Kalbeck brahms online dating
One of the manuscripts had briefly emerged in 1930 as an item offered for sale in Sotheby's catalog.Unlikely though it may sound, this seems to have been the treasured Gabrilowitsch wedding gift.The Russian pianist and conductor Ossip Gabrilowitsch and Clara Clemens, daughter of Mark Twain (whose real name was Samuel Langhorne Clemens) and herself a contralto of considerable renown, are getting married in a small but lavish ceremony at the bride's rural residence of her father in Redding, Connecticut.They have known each other for quite some time, but they decided to join their lives only two weeks earlier after a benefit concert for the Redding Public Library.Autographs listed as missing or lost (or even destroyed) reappear, mysteriously, often in unexpected corners of the world.Our story about this Brahms manuscript begins on October 6, 1909.Her brief description of these items suggests that not one (the Sotheby) but both bear resemblances to the auto-graph under consideration here.The first, owned by the conductor Hermann Levi as early as 1873 and shown at the Meiningen Brahms exhibition in 1899, consisted of two oblong sheets (or four pages) and, according to Levi, contains some variants in measures 10-13; the Library of Congress manuscript indeed has the same format and shows an ossia in the vocal part with text underlay (not in Brahms's handwriting but perhaps preserving an authentic variant) concerning those very same measures (see example 1).
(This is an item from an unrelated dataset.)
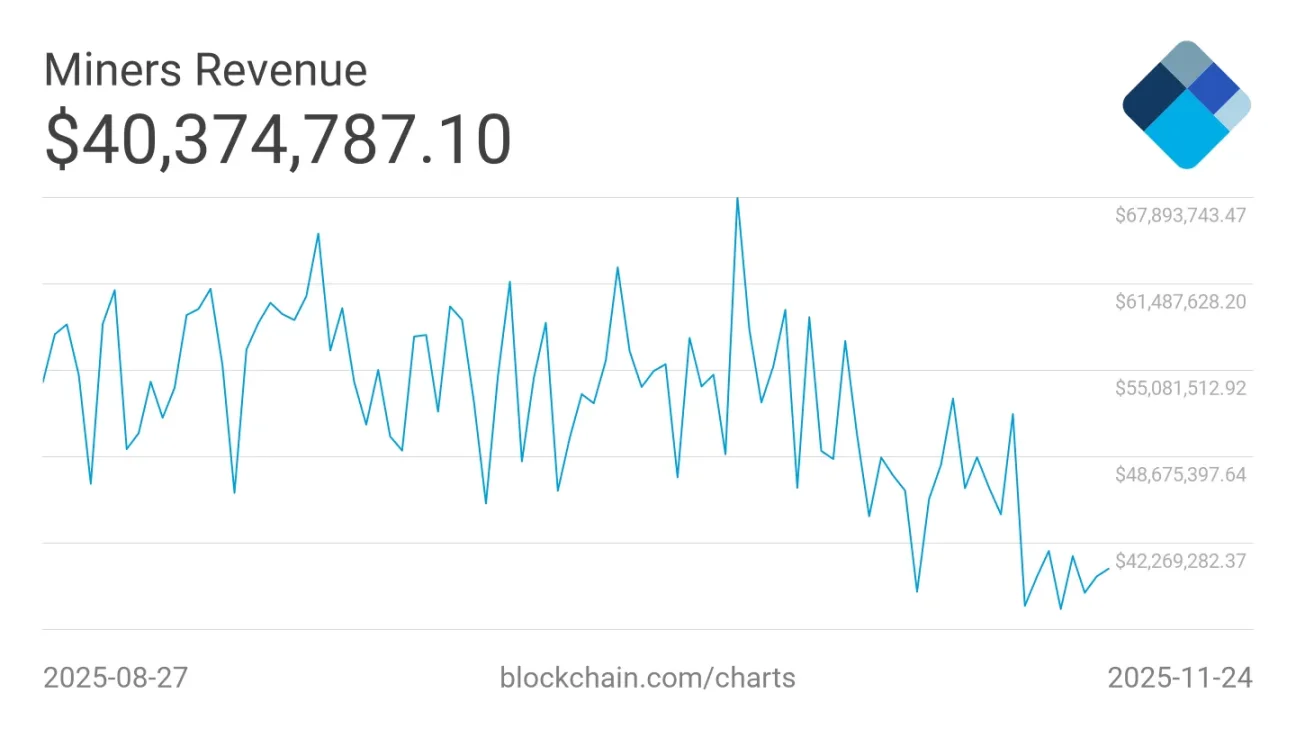The height and width of the screenshot is (729, 1296).
Task: Click the $40,374,787.10 revenue value
Action: click(x=277, y=139)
Whatever their motivation, the sale did not materialize.
One more problem can now be resolved; the date given on the binding (and in the Sotheby catalog) is wrong.
Brahms's characteristically hasty handwriting caused a "6" at some point to be read as an "8": the actual date at the end of the manuscript is "1865" (see example 2).
After the composer puts finishing touches on a work, the manuscript may remain in the possession of the author for a while longer, or in the hands of the publisher to whom the work is sold, or it may be given as a present to a friend in gratitude for loyalty past or to ensure continuing goodwill or as a more straightforward act of generosity.
Autographs are destroyed in wars or by accident, or they may simply disappear from sight, often for generations.
In short, there is strong evidence that the two lost autographs are one and the same and have now been "found" in the Library of Congress.